Start of Block

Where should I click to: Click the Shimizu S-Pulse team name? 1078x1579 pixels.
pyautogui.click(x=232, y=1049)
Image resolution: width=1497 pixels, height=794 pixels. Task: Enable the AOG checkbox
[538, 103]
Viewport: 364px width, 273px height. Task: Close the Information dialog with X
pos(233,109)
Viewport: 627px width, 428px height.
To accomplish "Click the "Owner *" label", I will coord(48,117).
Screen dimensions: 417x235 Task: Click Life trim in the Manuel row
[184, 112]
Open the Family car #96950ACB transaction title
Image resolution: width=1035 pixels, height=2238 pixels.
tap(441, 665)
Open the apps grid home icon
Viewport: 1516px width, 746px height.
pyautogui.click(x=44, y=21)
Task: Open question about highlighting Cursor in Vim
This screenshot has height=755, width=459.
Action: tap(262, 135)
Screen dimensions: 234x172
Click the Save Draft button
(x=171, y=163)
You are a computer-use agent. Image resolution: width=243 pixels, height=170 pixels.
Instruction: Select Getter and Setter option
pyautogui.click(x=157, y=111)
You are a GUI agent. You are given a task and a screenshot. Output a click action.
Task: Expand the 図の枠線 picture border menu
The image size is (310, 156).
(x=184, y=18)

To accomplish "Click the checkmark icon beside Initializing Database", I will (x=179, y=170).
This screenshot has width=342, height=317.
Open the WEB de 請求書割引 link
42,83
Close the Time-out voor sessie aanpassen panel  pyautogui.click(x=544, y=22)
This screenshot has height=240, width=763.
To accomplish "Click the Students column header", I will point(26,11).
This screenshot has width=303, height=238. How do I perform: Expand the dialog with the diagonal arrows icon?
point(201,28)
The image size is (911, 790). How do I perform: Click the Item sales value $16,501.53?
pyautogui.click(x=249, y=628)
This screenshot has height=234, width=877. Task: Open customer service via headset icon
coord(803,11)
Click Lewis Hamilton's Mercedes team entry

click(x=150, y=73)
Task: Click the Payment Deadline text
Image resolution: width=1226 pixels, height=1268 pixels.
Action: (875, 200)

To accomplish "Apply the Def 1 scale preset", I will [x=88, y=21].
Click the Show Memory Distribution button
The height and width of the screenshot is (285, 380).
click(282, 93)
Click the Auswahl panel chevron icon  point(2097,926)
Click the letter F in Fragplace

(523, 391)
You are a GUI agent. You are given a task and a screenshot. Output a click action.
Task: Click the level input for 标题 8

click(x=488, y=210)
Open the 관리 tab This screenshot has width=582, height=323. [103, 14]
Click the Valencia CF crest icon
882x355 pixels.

End of Block

* _Task objective_:
In the material above, locate the line containing "Viewport: 364px width, 273px" and the line containing "Open the apps grid home icon". Transcribe exactly those two lines and every line between them, and nothing more.

* _Answer for the task_:
Viewport: 364px width, 273px height. Task: Close the Information dialog with X
pos(233,109)
Viewport: 627px width, 428px height.
To accomplish "Click the "Owner *" label", I will coord(48,117).
Screen dimensions: 417x235 Task: Click Life trim in the Manuel row
[184, 112]
Open the Family car #96950ACB transaction title
Image resolution: width=1035 pixels, height=2238 pixels.
tap(441, 665)
Open the apps grid home icon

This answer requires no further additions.